Rewrite the items from the first line through the line holding "[361, 1317]", inclusive, swapping "Modified" for "Created" and leaving everything else unchanged.

Items for finding displayed items
::::
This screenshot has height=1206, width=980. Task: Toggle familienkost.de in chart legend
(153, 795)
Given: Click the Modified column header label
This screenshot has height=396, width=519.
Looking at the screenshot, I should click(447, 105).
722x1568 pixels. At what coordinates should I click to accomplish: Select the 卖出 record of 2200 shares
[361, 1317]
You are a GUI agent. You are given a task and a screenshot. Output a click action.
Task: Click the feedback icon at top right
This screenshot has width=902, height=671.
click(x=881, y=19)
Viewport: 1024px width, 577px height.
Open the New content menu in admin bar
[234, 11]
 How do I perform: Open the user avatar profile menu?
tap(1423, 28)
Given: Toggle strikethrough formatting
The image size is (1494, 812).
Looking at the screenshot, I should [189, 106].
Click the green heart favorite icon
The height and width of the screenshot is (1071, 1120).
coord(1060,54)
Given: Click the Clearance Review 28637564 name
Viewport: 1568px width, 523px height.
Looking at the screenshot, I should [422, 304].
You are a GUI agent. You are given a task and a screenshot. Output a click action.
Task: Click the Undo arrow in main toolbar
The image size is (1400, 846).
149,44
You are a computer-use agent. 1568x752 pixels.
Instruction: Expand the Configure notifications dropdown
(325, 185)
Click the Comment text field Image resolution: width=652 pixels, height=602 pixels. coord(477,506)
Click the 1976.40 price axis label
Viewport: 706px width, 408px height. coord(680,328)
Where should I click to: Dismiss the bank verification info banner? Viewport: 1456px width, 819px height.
::::
[EXERCISE ANSWER]:
This screenshot has height=1206, width=980. Task: Toggle familienkost.de in chart legend
(153, 795)
Given: Click the Created column header label
This screenshot has height=396, width=519.
Looking at the screenshot, I should click(447, 105).
722x1568 pixels. At what coordinates should I click to accomplish: Select the 卖出 record of 2200 shares
[361, 1317]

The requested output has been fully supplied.